Musings

# Excel Magic.

Make Your Own Excel Magic.1

Many of us use Excel every day, but few know about secret codes that let us format numbers exactly the way we want. They are not really secret, years ago they were they only way to format numbers. But like hieroglyphics, their existence and meaning have been lost through years of disuse.

How Do the Secret Codes Work? First let’s look at the difference between a cell’s contents and its format. The contents are the characters we type — they can be text, a number, a date or a formula.

Number format determines how non-text entries are displayed. The amount 1000, for example, can be displayed as 1000; 1,000.00; \$1,000 or \$1,000.00. The entries look different, but their values are the same.

#   Display digit only if it affects value
0   Always display digit in position
.   Decimal point
,   Thousands separator
Number Format Codes.

Formatting Numbers. Normally Excel displays all digits that affect value, but nothing else. Thus the entry 01000.00 is displayed as 1000 since the value is the same with or without the leftmost zero and the zeros to the right of the decimal.

Number formatting lets us vary this behavior. Excel has built-in formats that cover most situations. The secret codes (above) let us write instructions for those they don’t.

Value   Code   Result
.333       .333
.333   #.00   .33
5.2   #.00   5.20
.333   0.00   0.33
.333   0   0
5.2   0   5
1000   0.00   1000.00
1000   #,##0   1,000
1000   00000   01000
Examples of Formatted Results.

The examples on the left show how different codes display various cell values. With no format the exact value is displayed. The codes #.00 and 0.00 both round to two decimals, but with 0.00 there is always a digit in the ones position, while with #.00 it only shows when it has value. The code #,##0 inserts commas. The last example shows a code that always displays five digits even where the leftmost zero has no value.

The built-in options provide all these formats. The samples are given to show how the codes will work in situations they do not.

Adding Labels. Number formats can also include labels such as currency symbols or units of measure. It’s easy, just add the characters to the code. Here are the rules:

Value   Code   Result
15   \$0.00   \$15.00
15   \$ 0.00   \$ 15.00
15   0 "cm"   15 cm
15   0 \m   15 m
Format Adds Text.
• Single char­acter or space. Type char­acter where you want it. If it normally is a format code, put a “\” to its left.
• Multi-character entry. Put text inside quotation marks.

DATASET EXCERPTS:

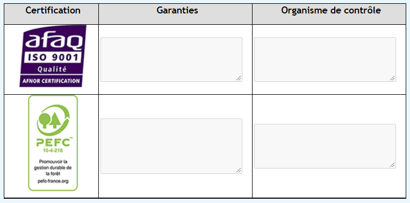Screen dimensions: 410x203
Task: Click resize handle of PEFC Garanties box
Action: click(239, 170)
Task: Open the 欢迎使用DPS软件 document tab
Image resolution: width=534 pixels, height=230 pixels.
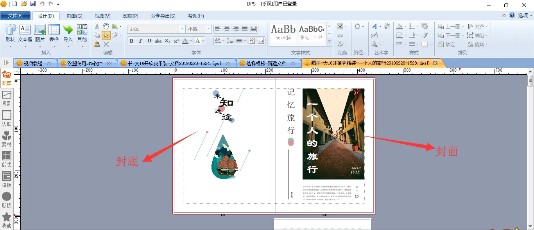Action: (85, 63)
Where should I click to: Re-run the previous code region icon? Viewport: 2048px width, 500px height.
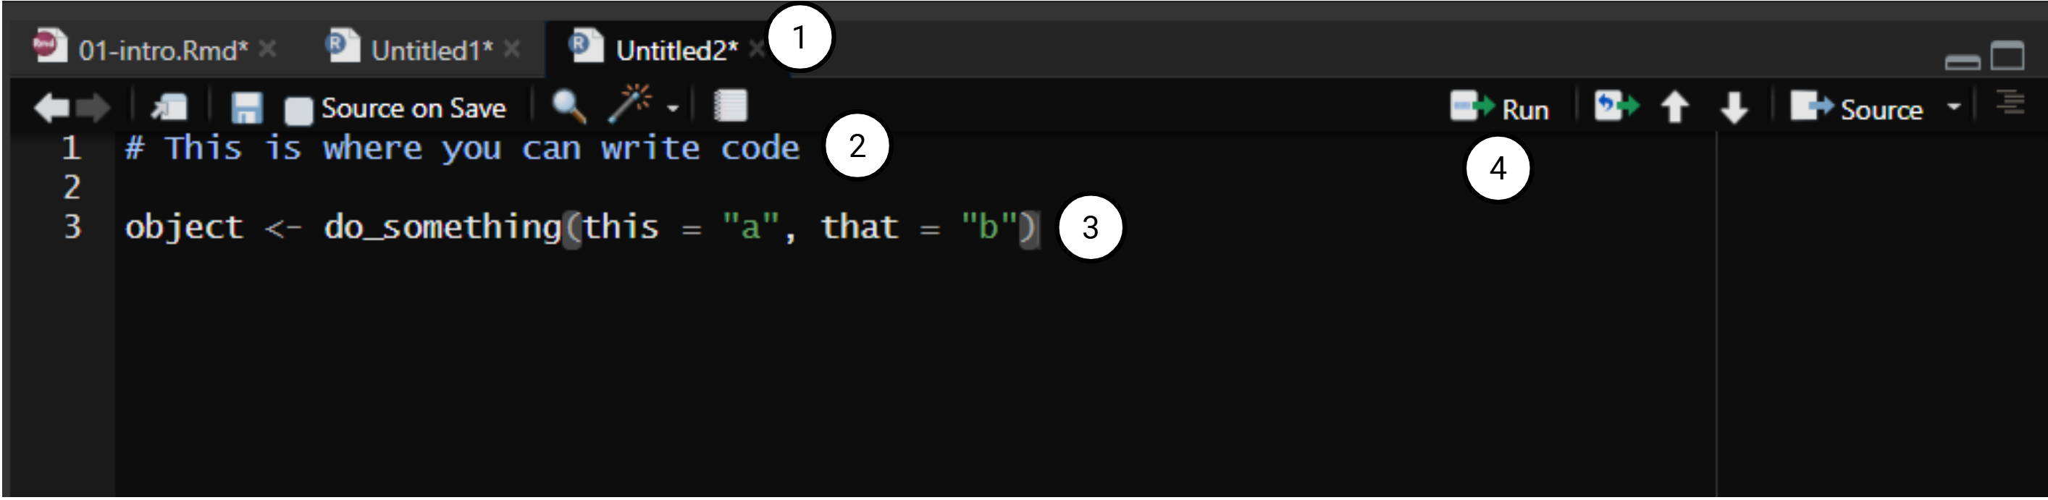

PARTS OF THE EXERCISE:
a - Decide whether each statement agrees with the Excel number-format article: (i) the code #,##0 inserts commas; (ii) with the code #.00 there is always a digit in the ones position; (iii) a multi-character label goes inside quotation marks. Answer yes or no for each, quoting the deciding words of the article.
b - Transcribe the Excel number-format article from "The examples on" to "they do not." without any change.
c - Go on with the Excel number-format article from the point where it stops.

ANSWERS FOR THE EXERCISE:
a -
(i) Yes: "The code #,##0 inserts commas."
(ii) No: "with 0.00 there is always a digit in the ones position, while with #.00 it only shows when it has value."
(iii) Yes: "Multi-character entry. Put text inside quotation marks."

b -
The examples on the left show how different codes display various cell values. With no format the exact value is displayed. The codes #.00 and 0.00 both round to two decimals, but with 0.00 there is always a digit in the ones position, while with #.00 it only shows when it has value. The code #,##0 inserts commas. The last example shows a code that always displays five digits even where the leftmost zero has no value.

The built-in options provide all these formats. The samples are given to show how the codes will work in situations they do not.

c -
The first example is like the built-in currency format. But some people don’t like the dollar sign so close to the first digit, so the second sample shows how we can insert a space between them. The abbreviation “cm” is in quotation marks because it’s more than one character. And in the final sample there is a “\” to the left of the "m" because by itself “m” is a time format code.

Value   Code   Result
1234   0,   1
1234   0, K   1 K
1234   0,.0 K   1.2 K
1234567   0,.0 K   1234.6 K
1234567   0,, \M   1 M
Rounding to Thousands.

Custom Rounding. Excel’s built-in formats round when you specify decimal places. For example, 6.125 formatted with two decimals displays as 6.13. But rounding to the left of the decimal, for example to nearest thousand or million, requires the secret codes.

The comma format code not only separates thousands, it also divides a cell’s value by 1000. Two commas divide by a million and so on. The samples show the results. These formats are useful for displaying large numbers in a small space, such as data labels on a chart.

Value   Code   Result
1234   [>=1000]0,.0 K;0   1.2 K
55.6   [>=1000]0,.0 K;0   56
55.6   [>=1000]0,.0 K;0.00   55.60
Only Values of 1000 or More Round to Nearest Thousand.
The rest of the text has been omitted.